The purpose of the present invention is to provide a porous sheet-like carbon nitride photocatalytic material and its preparation method in view of the defects of the carbon nitride material itself and the deficiencies in the prior art; characteristics, it was proposed for the first time to use the nitrogen atom in the heptazine ring as the electron donor and the nitrogen-carbon-cyano group as the electron acceptor to construct an electron donor-acceptor system in situ in the porous carbon nitride, so that the porous sheet Carbon nitride photocatalytic materials exhibit excellent photocatalytic carbon dioxide reduction activity under visible light.

To achieve the above object, the technical scheme adopted in the present invention is as follows:

A porous sheet-like carbon nitride photocatalytic material, characterized in that the carbon nitride has a porous sheet-like structure, wherein the porous sheet-like carbon nitride nanosheet has a thickness of 10-60 nm and a pore diameter of 0.1-0.4 μm ; The carbon nitride has a nitrogen carbon-cyano functional group, and the nitrogen carbon-cyano functional group serves as an electron acceptor.

Further, the porous sheet carbon nitride photocatalytic material photocatalytically reduces carbon dioxide into methane and carbon monoxide under visible light.

The preparation method of the above-mentioned porous sheet carbon nitride photocatalytic material is characterized in that it comprises the following steps:

Step 1, preparation of porous sheet carbon nitride precursor;

Step 1.1, dispersing melamine in ethanol to obtain an ethanol suspension of melamine; dispersing cyanuric acid in ethanol to obtain an ethanol suspension of cyanuric acid;

Step 1.2, mixing the ethanol suspension of melamine and the ethanol suspension of cyanuric acid, and stirring until a precipitate is formed to obtain a mixed suspension;

Step 1.3, centrifuging, washing, and drying the mixed suspension in sequence to obtain a porous carbon nitride precursor;

Step 2, preparation of porous sheet carbon nitride photocatalytic material;

Step 2.1, dissolving KOH in a mixed solution of ethanol and pyridine to obtain a dispersion;

Step 2.2, dispersing the porous flaky carbon nitride precursor into the dispersion liquid, then drying and evaporating to dryness to obtain a powder sample;

Step 2.3, placing the powder sample in a muffle furnace, and sintering to obtain a porous sheet carbon nitride photocatalytic material.

Further, in step 1.2, the molar ratio of melamine to cyanuric acid is: (0.1-2):(0.1-2).

Further, in step 1.3, the drying temperature is 50-70°C.

Further, in step 2.1, the mass of the KOH is 0.1-1 g, the mass concentration of the dispersion is 1×10 ⁴ to 5×10 ⁴ mg/L; the volume of pyridine and ethanol in the mixed solution of ethanol and pyridine The ratio is 1:10.

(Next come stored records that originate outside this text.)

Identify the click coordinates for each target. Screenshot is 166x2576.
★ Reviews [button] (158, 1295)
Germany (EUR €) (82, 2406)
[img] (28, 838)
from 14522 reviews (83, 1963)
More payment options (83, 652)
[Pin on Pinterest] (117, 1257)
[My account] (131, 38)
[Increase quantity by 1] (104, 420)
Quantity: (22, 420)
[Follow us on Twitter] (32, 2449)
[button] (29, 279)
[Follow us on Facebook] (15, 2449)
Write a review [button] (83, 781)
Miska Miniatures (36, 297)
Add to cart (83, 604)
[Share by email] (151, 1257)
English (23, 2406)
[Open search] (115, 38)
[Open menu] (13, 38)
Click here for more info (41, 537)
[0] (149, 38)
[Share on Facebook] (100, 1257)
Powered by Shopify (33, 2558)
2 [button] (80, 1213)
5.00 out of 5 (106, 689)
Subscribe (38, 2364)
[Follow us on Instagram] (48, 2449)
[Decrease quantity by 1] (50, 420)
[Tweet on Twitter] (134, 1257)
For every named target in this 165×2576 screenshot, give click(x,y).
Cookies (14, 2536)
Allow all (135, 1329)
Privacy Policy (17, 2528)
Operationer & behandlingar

Further, in step 2.2, the mass of the porous sheet-like carbon nitride precursor is 2-10 g, and the temperature for drying and evaporating to dryness is 20-80°C.

Further, in step 2.3, the specific process of sintering is: heating from room temperature to 550° C. at a rate of 1-5° C./min, keeping the temperature at 550° C. for 2-8 hours, and then naturally cooling to room temperature.

Compared with prior art, the beneficial effect of the present invention is:

1) The porous sheet-like carbon nitride photocatalytic material containing the electron donor-system provided by the present invention can significantly enhance the photocatalytic activity from three aspects: first, nitrogen carbon-cyano group is used as electron acceptor and carbaheptazine nitride The nitrogen atoms on the ring form a unique electron donor-acceptor system, which promotes the efficient transport of photogenerated carriers in the molecule and solves the serious problem of recombination of photogenerated carriers in carbon nitride; secondly, the introduced nitrogen The carbon-cyano group has a unique electron-withdrawing property, which acts as an active site in the photocatalytic reaction and promotes the efficient photocatalytic reaction; finally, due to the electron-withdrawing effect of the nitrogen atom on the pyridine ring, the electron cloud density of the carbon atom on the ring Reduced, especially in the 2-position and 4-position, the electron cloud density is lower, so the nucleophilic substitution reaction on the ring is easy to occur, resulting in a porous sheet structure of the carbon nitride product, which improves the agglomeration of nanosheets , increasing the chance of contact between the reactant and the active site;

2) The preparation method of the porous carbon nitride photocatalytic material containing the electron donor-system provided by the present invention has the advantages of simple process, environmental protection and low cost;

3) The present invention uses molecular self-assembly combined with alkali-assisted methods to prepare porous sheet-like carbon nitride containing electron donor-systems to improve the activity of photocatalytic reduction of carbon dioxide, which can be promoted in the field of photocatalysis.

Description of drawings

Fig. 1 is the synthesizing mechanism diagram of porous sheet carbon nitride photocatalyst material in embodiment 1.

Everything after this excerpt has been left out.